# Task
Copy out the lines from the one containing "Screenshot is 709x1431." through the one containing "[Behance] (589, 1329)", with both of those lines included, reproducing each one without any change.

# Dataset
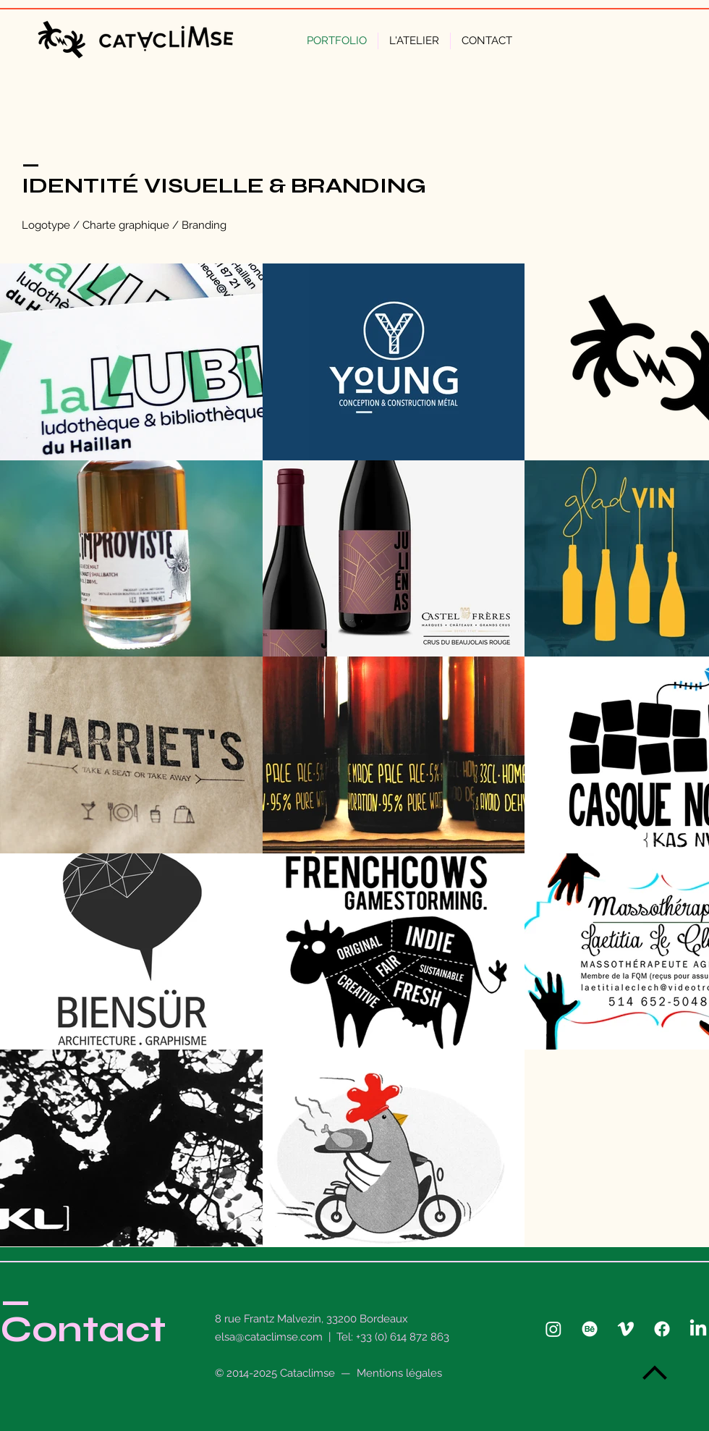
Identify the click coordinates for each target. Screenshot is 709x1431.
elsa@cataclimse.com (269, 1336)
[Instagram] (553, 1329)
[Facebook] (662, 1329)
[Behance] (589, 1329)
--
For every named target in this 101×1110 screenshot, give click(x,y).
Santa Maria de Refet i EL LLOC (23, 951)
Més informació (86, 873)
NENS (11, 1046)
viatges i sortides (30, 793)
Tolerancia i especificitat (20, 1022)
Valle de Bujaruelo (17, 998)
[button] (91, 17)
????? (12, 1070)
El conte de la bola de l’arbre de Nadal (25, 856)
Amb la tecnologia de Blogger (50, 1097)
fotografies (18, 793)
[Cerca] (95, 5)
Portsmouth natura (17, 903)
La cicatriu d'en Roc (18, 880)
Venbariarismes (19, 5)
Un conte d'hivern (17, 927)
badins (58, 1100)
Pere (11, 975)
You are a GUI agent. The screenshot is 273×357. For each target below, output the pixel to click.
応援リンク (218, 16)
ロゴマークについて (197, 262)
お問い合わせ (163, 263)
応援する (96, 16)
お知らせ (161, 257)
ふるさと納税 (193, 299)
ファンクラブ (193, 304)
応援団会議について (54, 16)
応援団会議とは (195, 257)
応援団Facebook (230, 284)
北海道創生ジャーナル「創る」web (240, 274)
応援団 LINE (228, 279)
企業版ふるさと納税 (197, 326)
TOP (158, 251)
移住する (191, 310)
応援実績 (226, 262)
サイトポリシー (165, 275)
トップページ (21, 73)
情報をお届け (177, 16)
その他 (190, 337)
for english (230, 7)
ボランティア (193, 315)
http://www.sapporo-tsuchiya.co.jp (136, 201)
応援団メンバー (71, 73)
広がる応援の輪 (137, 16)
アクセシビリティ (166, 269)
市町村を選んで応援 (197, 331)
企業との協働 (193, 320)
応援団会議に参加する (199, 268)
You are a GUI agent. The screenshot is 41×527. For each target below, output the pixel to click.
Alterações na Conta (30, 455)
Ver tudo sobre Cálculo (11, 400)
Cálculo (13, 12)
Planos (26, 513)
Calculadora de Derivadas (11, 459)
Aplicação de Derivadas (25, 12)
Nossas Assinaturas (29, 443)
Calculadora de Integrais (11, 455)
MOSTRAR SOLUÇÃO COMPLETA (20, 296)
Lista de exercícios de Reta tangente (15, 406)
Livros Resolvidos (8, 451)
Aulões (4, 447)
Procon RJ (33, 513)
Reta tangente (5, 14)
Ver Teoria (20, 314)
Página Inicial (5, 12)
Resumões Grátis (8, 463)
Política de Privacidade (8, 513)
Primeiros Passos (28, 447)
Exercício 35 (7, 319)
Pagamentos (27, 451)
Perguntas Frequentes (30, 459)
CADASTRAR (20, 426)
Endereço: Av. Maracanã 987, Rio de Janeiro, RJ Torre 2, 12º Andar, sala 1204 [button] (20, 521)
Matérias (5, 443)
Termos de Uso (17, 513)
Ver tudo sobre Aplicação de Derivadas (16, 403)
==
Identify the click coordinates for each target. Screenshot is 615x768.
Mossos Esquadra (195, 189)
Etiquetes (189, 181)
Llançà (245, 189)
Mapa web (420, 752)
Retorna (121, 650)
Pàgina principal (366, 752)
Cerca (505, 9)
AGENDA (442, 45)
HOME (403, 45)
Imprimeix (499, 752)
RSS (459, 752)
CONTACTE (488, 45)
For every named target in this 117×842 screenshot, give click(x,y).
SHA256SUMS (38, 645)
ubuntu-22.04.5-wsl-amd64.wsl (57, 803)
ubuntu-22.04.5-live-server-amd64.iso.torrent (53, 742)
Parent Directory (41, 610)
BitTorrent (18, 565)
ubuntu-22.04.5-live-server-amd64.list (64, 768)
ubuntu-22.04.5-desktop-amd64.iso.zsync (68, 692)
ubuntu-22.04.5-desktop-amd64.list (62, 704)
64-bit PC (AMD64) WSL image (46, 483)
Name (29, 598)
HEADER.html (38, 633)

# Completed task
Identify the click coordinates for each target. Screenshot is 709x1431.
elsa@cataclimse.com (269, 1336)
[Instagram] (553, 1329)
[Facebook] (662, 1329)
[Behance] (589, 1329)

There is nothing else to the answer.